I'm not really sure why I'm giving this book two whole stars, as it was shockingly disappointing and, in some parts, downright offensive. Yost clearly has an ax to grind and, while he's done his research, the bias he shows so blatantly throughout is distracting to say the least. A sample of these problems includes his obvious admiration for Notre Dame, his hatred of privileged families, likening Myles Brand to Tony Soprano, and his assumption that the majority of athletes are black and poor. To be sure, at some points it almost seems like he thinks of "African-American" and "impoverished" as interchangeable terms.
Even more troubling is that he focuses almost exclusively on schools from the SEC, ACC, Pac 12, Big East, Big 10, and Big 12 conferences.
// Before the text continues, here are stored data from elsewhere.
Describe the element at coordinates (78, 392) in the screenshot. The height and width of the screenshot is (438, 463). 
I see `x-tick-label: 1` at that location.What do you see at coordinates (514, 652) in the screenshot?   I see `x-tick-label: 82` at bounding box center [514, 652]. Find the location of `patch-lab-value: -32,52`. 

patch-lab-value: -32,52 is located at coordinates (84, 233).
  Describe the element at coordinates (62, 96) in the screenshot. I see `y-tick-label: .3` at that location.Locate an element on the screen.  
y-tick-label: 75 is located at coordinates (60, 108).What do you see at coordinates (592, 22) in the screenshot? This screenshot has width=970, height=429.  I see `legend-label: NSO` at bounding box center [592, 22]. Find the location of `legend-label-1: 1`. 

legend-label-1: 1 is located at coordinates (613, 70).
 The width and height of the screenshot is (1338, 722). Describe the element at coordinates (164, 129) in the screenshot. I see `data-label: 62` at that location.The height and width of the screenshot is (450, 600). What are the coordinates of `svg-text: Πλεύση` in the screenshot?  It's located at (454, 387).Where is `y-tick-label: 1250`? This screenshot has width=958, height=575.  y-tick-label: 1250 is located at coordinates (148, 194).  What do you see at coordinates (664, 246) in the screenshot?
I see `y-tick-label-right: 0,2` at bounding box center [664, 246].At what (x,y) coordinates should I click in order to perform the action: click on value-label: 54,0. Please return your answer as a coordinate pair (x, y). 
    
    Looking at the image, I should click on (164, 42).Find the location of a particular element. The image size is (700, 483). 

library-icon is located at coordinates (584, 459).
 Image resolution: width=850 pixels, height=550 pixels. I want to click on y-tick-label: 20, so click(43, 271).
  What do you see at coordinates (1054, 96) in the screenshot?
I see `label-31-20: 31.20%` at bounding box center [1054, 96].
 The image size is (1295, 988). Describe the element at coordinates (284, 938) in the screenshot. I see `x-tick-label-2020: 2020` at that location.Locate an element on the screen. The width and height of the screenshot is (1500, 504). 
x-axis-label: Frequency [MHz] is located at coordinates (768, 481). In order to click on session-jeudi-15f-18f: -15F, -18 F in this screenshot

While it's obvious why he does this, the rampant extrapolation he utilizes to characterize all schools and all athletic programs as equivalent to these giants is disingenuous at best and outright lying at worst. I found some legitimate research throughout which I hope to utilize in the future, but, overall, this tone and quality seemed more apropos to a guest columnist on ESPN.com and NOT a Stanford University Press text.
The setting of the story is the whole college athletics of universities or colleges. Mark Yost starts out and describes in-depth how everything is revolving around money and how the student-athlete is the “endorsement product”. I believe this is true and this book characterizes how we all get played in college athletics. I have only gone through half the book. It’s been informative but also down grading on how I should view schools for my athletic ability and how most people don't care about academics.
The book basically tells how athletics were corrupt in the beginning and how it will never stop. It teaches me about the dangers of colleges and universities, That’s why I am giving it a three star.
This books contains a lot of fuzzy math, and Yost doesn't really focus on supporting his thesis - that the college athletics culture is corrupt and bad. Basically, he spends much of the book defending the money spend on stadiums and coaches as a sound financial investment. He then devotes a few pages to the apparent injustice being done to student athletes. I'm not convinced.
Nevertheless, he includes a lot of interesting data and anecdotes.
"Booo!!!! I heard the author on NPR. The book sounded so interesting, but the guy seems to have written the whole book without ever deciding what point(s) he was trying to make. Other strikes against him: he cites the same "expert" in almost every chapter and the editing is the worst I've seen. Not just minor typos, but in a couple of places entire paragraphs were repeated. Booo, I say."